Im Europäischen Parlament wird Polens legitime Gesetzgebung zu einem „Angriff“ auf Frauen

Es lässt aufhorchen: In einem Facebook-Post, der für die Debatte warb, die am frühen Nachmittag des Mittwochs, 24. Februar, im Europäischen Parlament stattfinden sollte, wurde der Begriff „Angriff“ verwendet. Gegen Frauen, gegen ihre sexuelle und reproduktive Gesundheit, gegen ihre Rechte…
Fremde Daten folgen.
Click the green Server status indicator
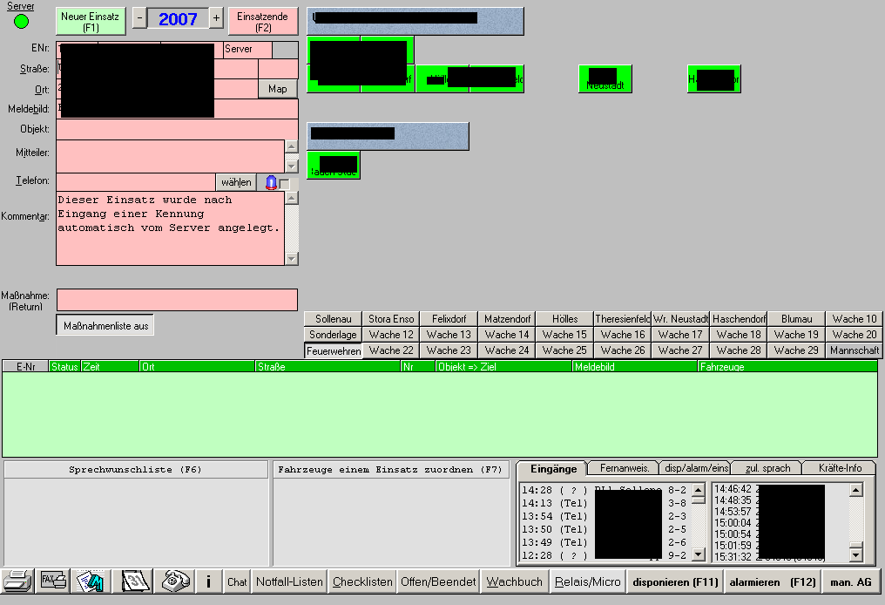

Thema der Anhörung und der Debatte unter den zahlreich anwesenden Parlamentariern war der Beschluss des polnischen Verfassungsgerichts vom 22. Oktober, mit dem Warschau ein Verbot der Abtreibung auch im Falle einer Krankheit oder schweren Missbildung des Fötus verfügt hat. In Polen bleibt die Möglichkeit des Schwangerschaftsabbruchs für die beiden anderen, zuvor betrachteten Fälle bestehen, nämlich bei Gefahr für das Leben der Mutter oder wenn die Schwangerschaft das Ergebnis eines Verbrechens ist: Vergewaltigung, Inzest, Pädophilie.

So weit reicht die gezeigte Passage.